Voir l’annonce agricole du Parti libéral du Québec et celle du Parti québécois.
Les tensions commerciales touchent directement le secteur laitier
Les contre-tarifs canadiens sont entrés en vigueur le 8 septembre sur 27,6 G$ d’importations américaines, notamment des produits laitiers et certains équipements agricoles. Le même jour, les États-Unis ont annoncé que certains produits laitiers canadiens seront exclus du marché américain à compter du 29 septembre, tandis que d’autres demeurent frappés de droits supplémentaires.
Le dossier est donc passé cette semaine des menaces et annonces politiques à des mesures concrètes qui touchent directement le commerce laitier et certains coûts d’équipement.
Pour l’instant, je préfère toutefois rester prudent. J’ignore encore quelles seront les conséquences réelles de ces mesures sur notre production. Les annonces sont importantes, mais il faudra voir comment elles se traduiront concrètement pour les producteurs avant de tirer des conclusions.
Consulter la liste fédérale des produits américains visés par les contre-tarifs et l’annonce américaine concernant certains produits laitiers canadiens.

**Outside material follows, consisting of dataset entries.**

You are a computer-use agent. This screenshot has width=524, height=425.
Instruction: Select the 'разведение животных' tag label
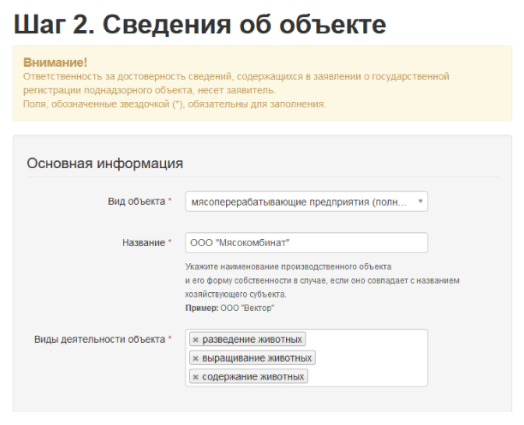coord(252,339)
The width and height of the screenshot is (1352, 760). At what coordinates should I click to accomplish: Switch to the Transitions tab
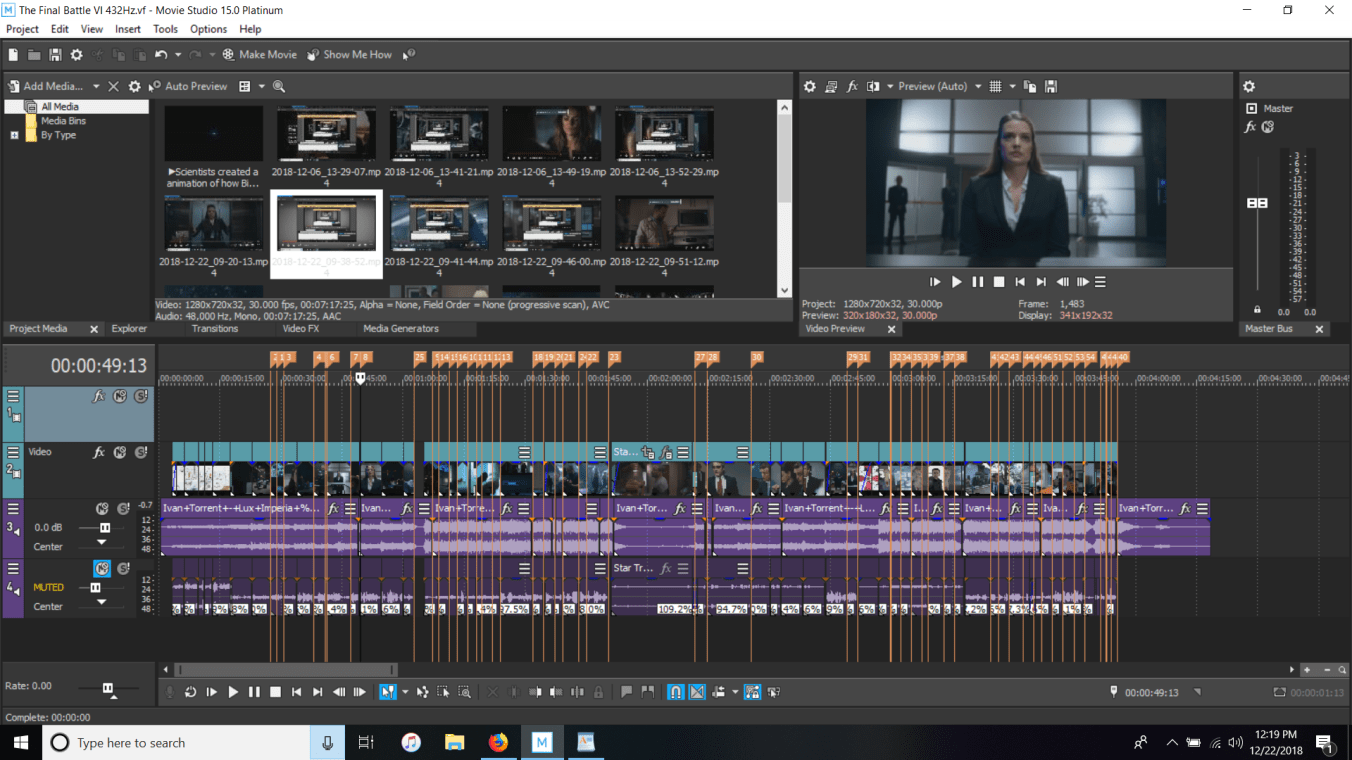(215, 329)
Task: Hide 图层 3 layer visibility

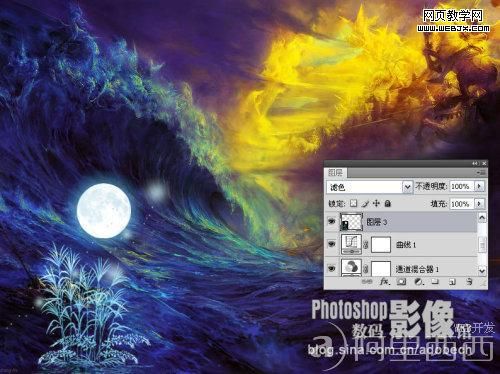Action: click(332, 221)
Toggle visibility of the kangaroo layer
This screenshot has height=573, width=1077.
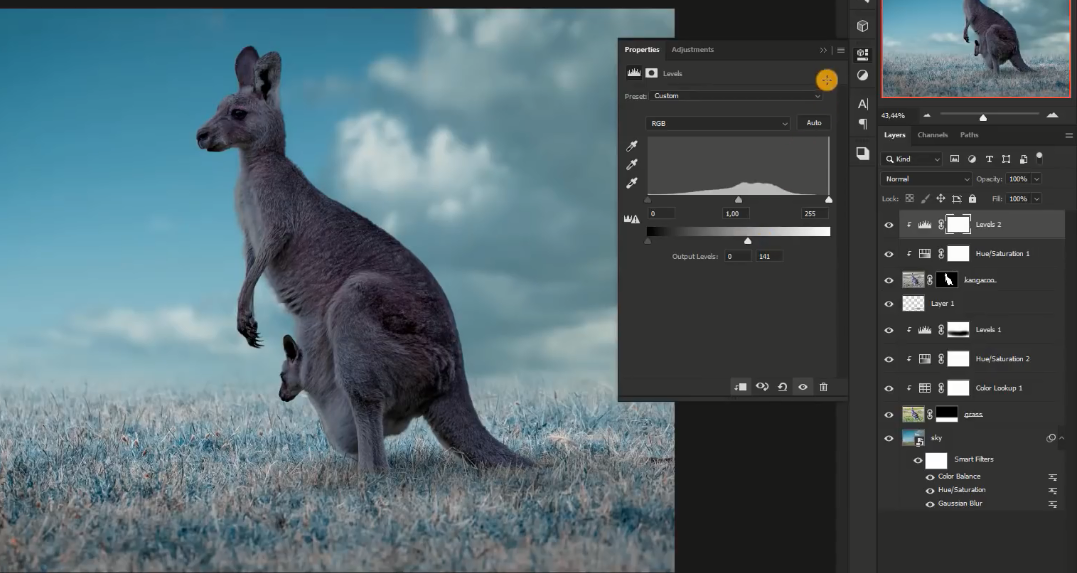[888, 281]
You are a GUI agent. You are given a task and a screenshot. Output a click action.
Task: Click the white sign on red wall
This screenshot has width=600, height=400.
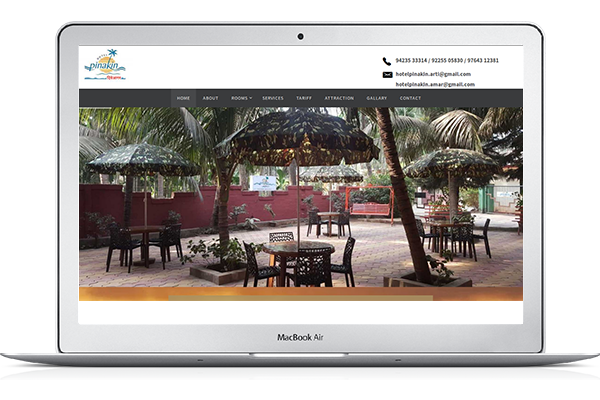pyautogui.click(x=264, y=183)
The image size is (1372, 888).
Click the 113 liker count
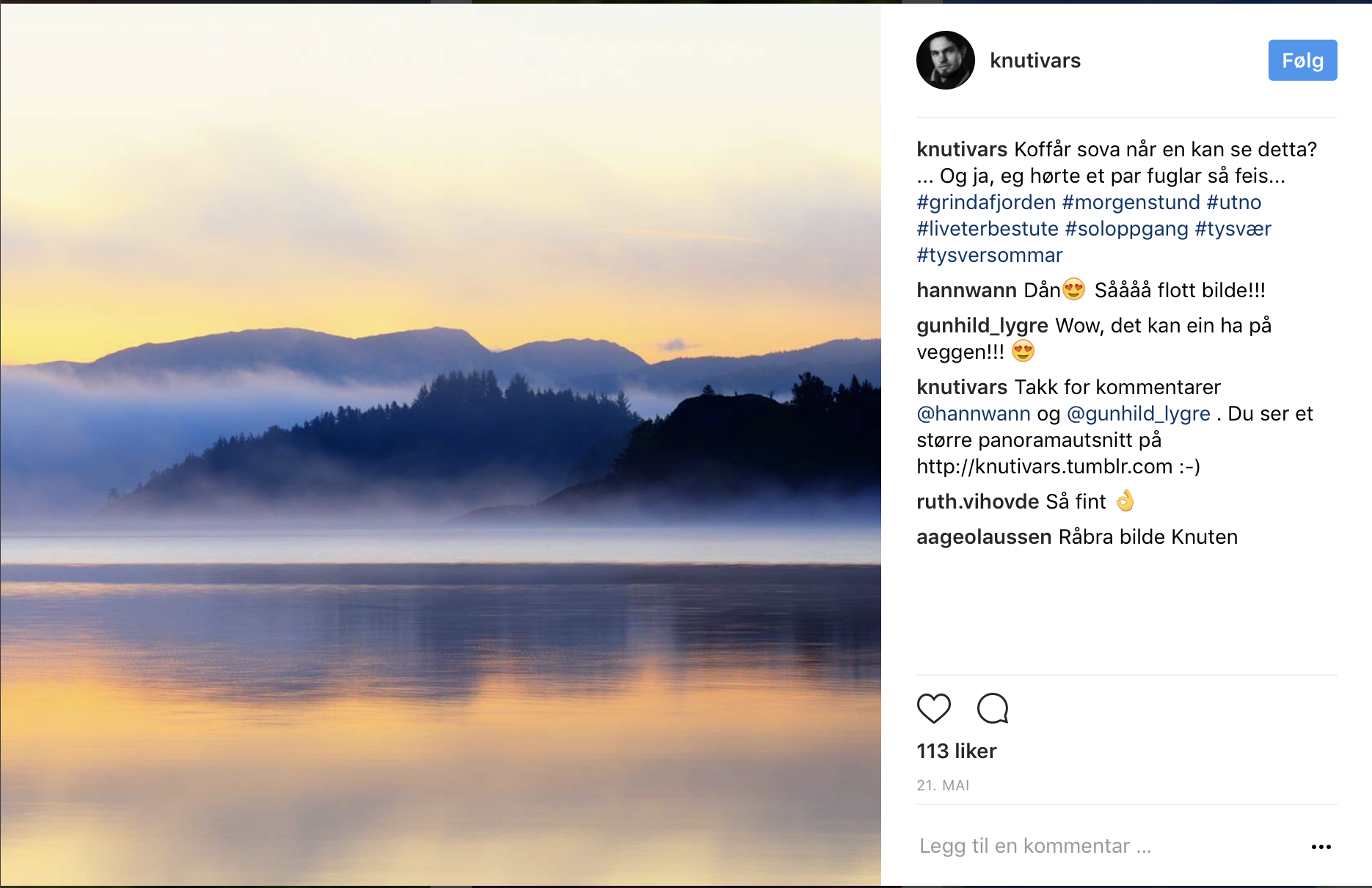click(956, 751)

Le coût du crédit agricole reste sous pression
Financement agricole Canada souligne que la hausse persistante des rendements obligataires peut limiter l’effet d’une politique monétaire plus accommodante. Pour les fermes, cela signifie que le coût réel du financement peut demeurer élevé même si le taux directeur n’augmente pas.
C’est un enjeu très concret. Une variation de quelques points sur le coût du financement peut changer complètement la rentabilité d’une nouvelle étable, d’un robot, de l’achat d’une terre ou d’un refinancement important.

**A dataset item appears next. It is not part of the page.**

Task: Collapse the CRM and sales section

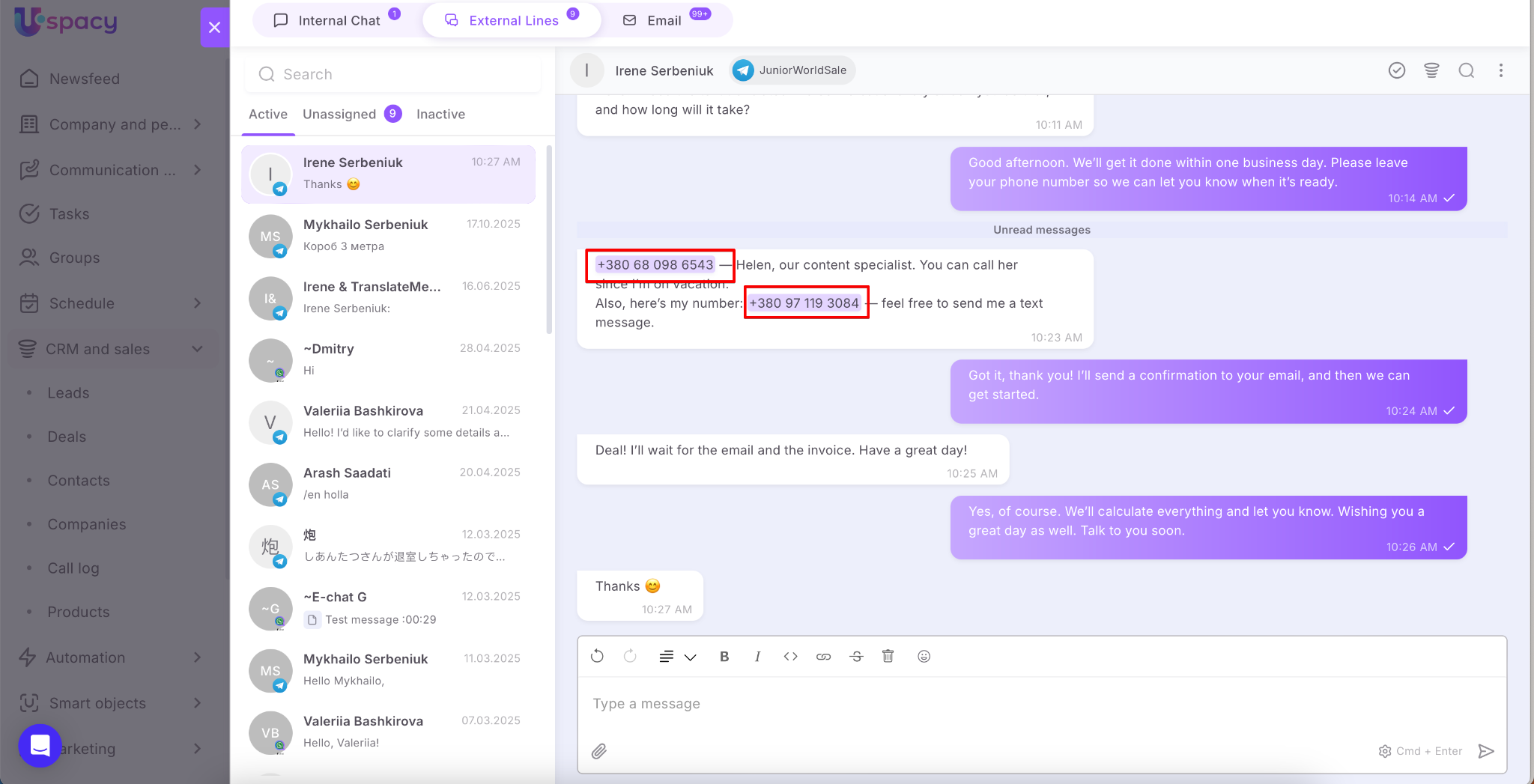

La suite est difficile à prévoir. Dans un contexte où les tarifs imposés par le Canada et les États-Unis risquent eux-mêmes d’alimenter l’inflation, on pourrait normalement s’attendre à une pression haussière sur les taux. À l’inverse, la Banque du Canada pourrait aussi vouloir soutenir l’économie et favoriser l’investissement si l’activité ralentit. Entre inflation et besoin de stimuler l’économie, la direction que prendront réellement les coûts d’emprunt agricoles reste donc à suivre.
Lire l’analyse de Financement agricole Canada sur les tarifs et les rendements obligataires.
Ce qu’il faut retenir
Cette semaine n’a pas été dominée par une seule grande nouvelle agricole, mais par trois sources d’incertitude qui peuvent peser sur les décisions des producteurs. Les partis proposent maintenant des mesures plus concrètes, mais il faudra encore juger leur portée réelle. La guerre commerciale commence à toucher directement le secteur laitier, sans qu’on sache encore jusqu’où iront les conséquences. Et le financement demeure coûteux au moment même où plusieurs fermes auraient besoin d’investir pour gagner en productivité.
Autrement dit, les prochains mois risquent de demander autant de prudence dans les décisions financières que d’attention aux décisions politiques.